WHAT YOU WILL DO
Output each record below exactly. No images go in the copy.

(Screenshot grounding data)

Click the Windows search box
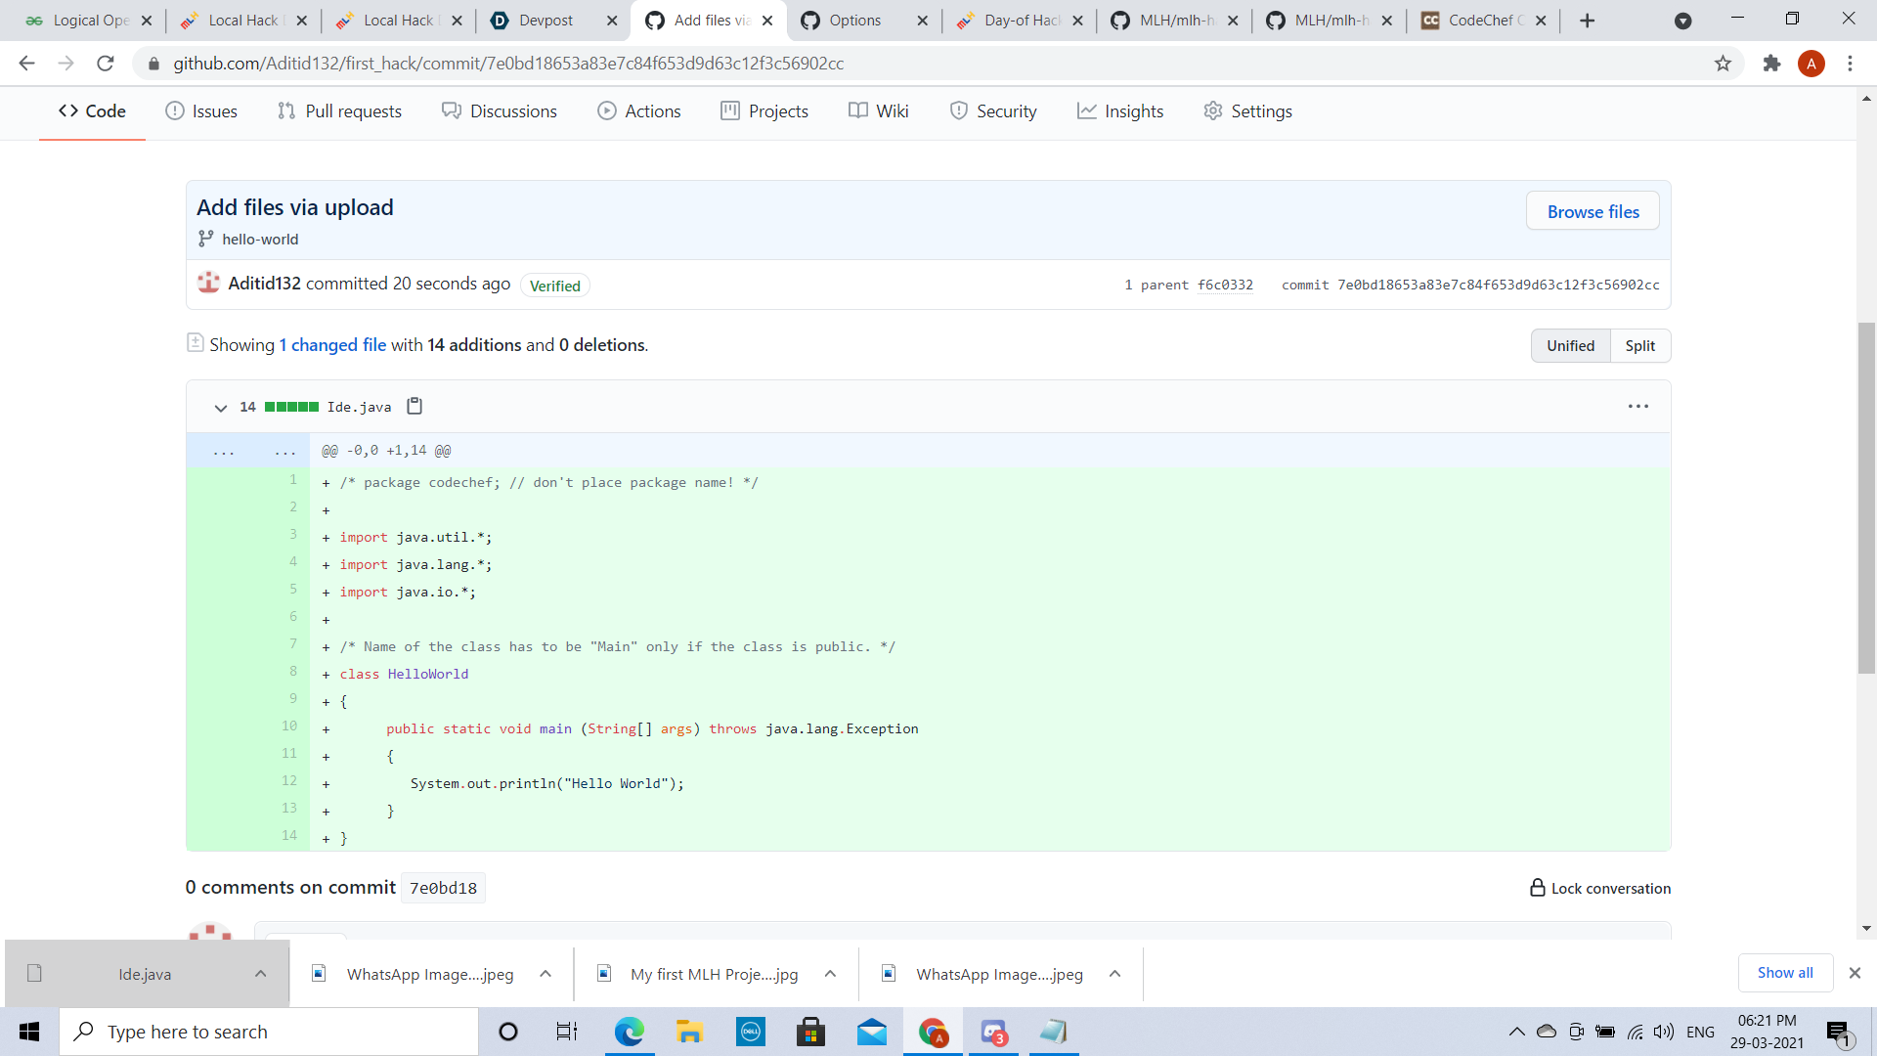The height and width of the screenshot is (1056, 1877). click(269, 1032)
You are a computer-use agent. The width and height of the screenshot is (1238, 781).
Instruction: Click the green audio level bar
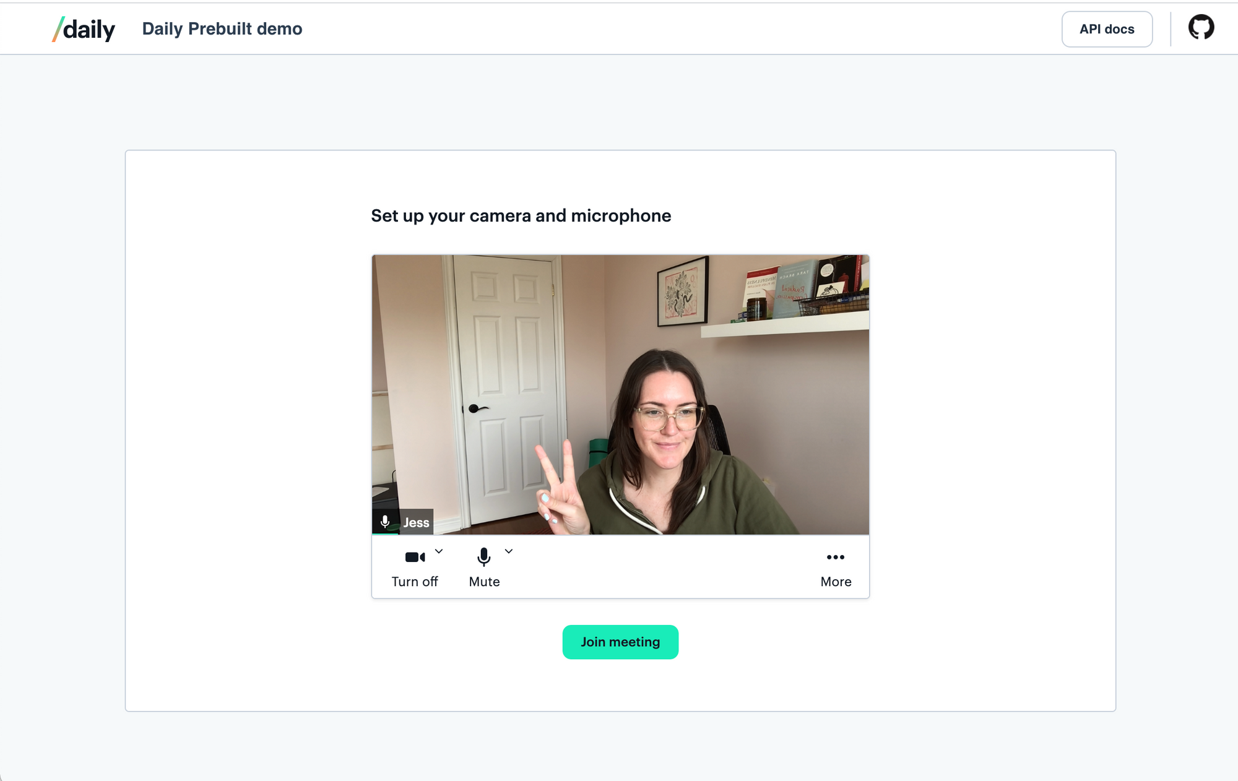(385, 533)
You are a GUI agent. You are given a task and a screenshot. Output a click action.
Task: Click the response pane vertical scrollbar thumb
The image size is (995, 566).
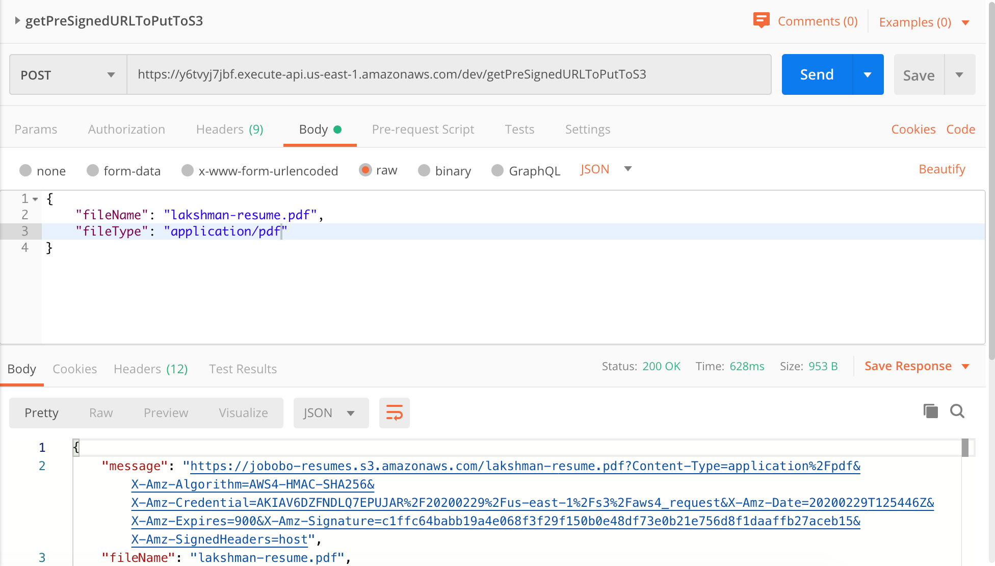point(964,448)
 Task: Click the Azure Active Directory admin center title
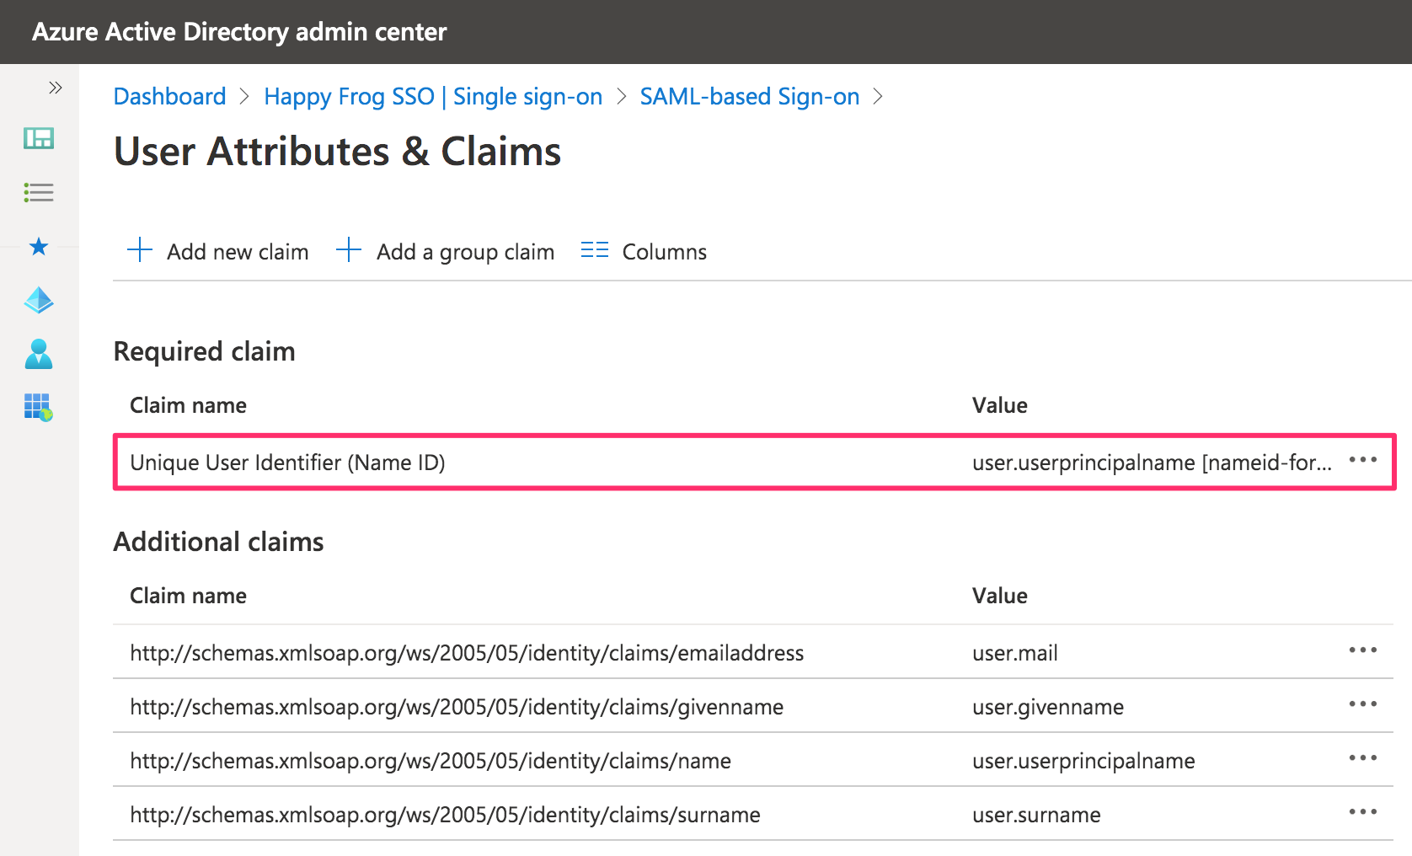tap(239, 31)
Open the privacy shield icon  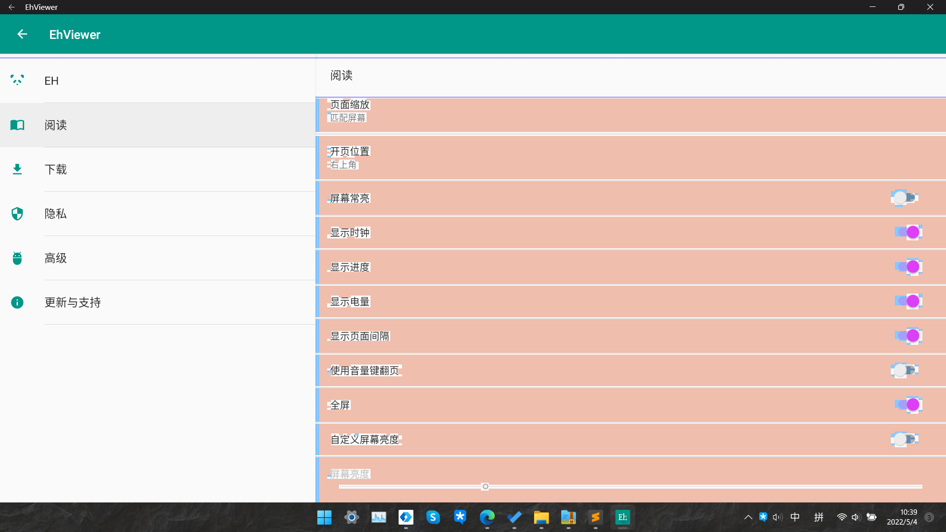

RESULT FOR THIS TASK
Click the Windows search box
The height and width of the screenshot is (1056, 1877). click(269, 1032)
You are a computer-use agent. The width and height of the screenshot is (1238, 781).
Instruction: Click the green audio level bar
(385, 533)
You are a GUI agent. You are given a task and a screenshot. Output a click action.
Task: Click the response pane vertical scrollbar thumb
The image size is (995, 566).
point(964,448)
 Task: Click the Azure Active Directory admin center title
tap(239, 31)
Open the privacy shield icon  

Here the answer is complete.